LA GAZETTE DE L'A.R.B
Anyvonne Restaurant Bar
 
Salomon Papouasie - Brêves de Mélanésie
N°27 - Octobre2005

Arriver en bateau sur une île mélanésienne

 

Qu'on soit mouillé en face d'un village, ou non, on reste généralement à bord quelques heures pour attendre la venue d'une pirogue.

Souvent une des premières à arriver est celle du chef. Premières conversations, palabres, accueil avec des fruits, troc ou achat... etc…
C'est le moment de se renseigner sur les possibilités de débarquement et d'annoncer nos intentions de visite. Les réponses expriment le plus souvent une bienvenue enthousiaste à laquelle s'ajoutent parfois quelques détails pratiques. (Ne pas atterrir là bas, c'est une zone "tabou". Attachez votre dinghy ici, c'est plus facile. La maison du chef c'est celle là…)

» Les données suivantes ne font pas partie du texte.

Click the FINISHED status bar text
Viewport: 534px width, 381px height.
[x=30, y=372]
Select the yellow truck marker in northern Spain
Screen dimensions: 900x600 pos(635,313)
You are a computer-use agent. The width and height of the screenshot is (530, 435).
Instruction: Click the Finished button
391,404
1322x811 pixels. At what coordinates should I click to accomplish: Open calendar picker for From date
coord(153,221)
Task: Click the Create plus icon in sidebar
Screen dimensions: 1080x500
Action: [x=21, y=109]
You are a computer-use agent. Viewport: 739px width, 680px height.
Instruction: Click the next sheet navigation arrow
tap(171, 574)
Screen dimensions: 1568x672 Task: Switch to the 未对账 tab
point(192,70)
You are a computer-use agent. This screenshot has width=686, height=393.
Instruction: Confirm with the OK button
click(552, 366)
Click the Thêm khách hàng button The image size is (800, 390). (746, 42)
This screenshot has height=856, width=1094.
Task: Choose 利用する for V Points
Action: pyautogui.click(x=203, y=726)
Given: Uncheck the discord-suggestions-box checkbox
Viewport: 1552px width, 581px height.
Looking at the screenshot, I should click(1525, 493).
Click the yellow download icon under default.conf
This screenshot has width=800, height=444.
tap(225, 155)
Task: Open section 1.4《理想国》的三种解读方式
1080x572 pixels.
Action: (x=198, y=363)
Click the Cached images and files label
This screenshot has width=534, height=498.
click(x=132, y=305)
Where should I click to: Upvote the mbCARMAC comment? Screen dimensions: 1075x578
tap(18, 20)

Au premier débarquement, on se fait conduire chez le chef (souvent c'est lui même qui vient nous accueillir sur la plage.) auquel on apporte un cadeau "coutume": 1,50m de calicot, bâton tabac ou cigarettes…; il se chargera de la redistribution. Après les présentations réciproques, parfois rapides, il mandate quelqu'un pour nous accompagner dans la visite du village et des environs; quelquefois un adulte parlant notre langue, plus souvent un enfant.
Et nous voilà partis, souvent suivis par un groupe d'enfants s'il n'y a pas école (on leur distribue généralement quelques bonbons s'ils ne sont pas trop nombreux).
Il est préférable de suivre le guide et de ne pas faire des écarts hors du chemin sans prévenir : On se retrouve très vite chez les gens, à piétiner leurs cultures sans y prendre garde ou pire, à enfreindre des tabous de la collectivité (certains lieux, passages ou sentiers, sont réservés à un sexe…).

On a remarqué curieusement que si on retourne plus tard au village, personne ne nous attend plus ni ne nous guide. C'est un peu comme si l'accueil ayant été fait, on est maintenant les bienvenus dans le village qui s'est ouvert. Il reste alors à faire attention à la propriété privée et aux tabous.

On ne répétera jamais assez que les terres et les jardins, et surtout les fruits et tout ce qui y pousse, appartiennent TOUJOURS à quelqu'un; il ne faut donc JAMAIS se servir tout seul.
Au Vanuatu, cette propriété inclut le rivage corallien et si vous voulez snorkeler ou chasser, il est bon d'en demander l'autorisation préalable lors de votre première visite.


 

La religion dans les lagons


Devant les villages sans voiture ni électricité des Iles Salomon où nous avons mouillé, le silence n'était généralement troublé que par les quelques coups de gong qui appelaient périodiquement les fidèles à l'office ou les enfants à l'école. (Le gong est en général une vieille bouteille de gaz vide, suspendu à un bout de ficelle.)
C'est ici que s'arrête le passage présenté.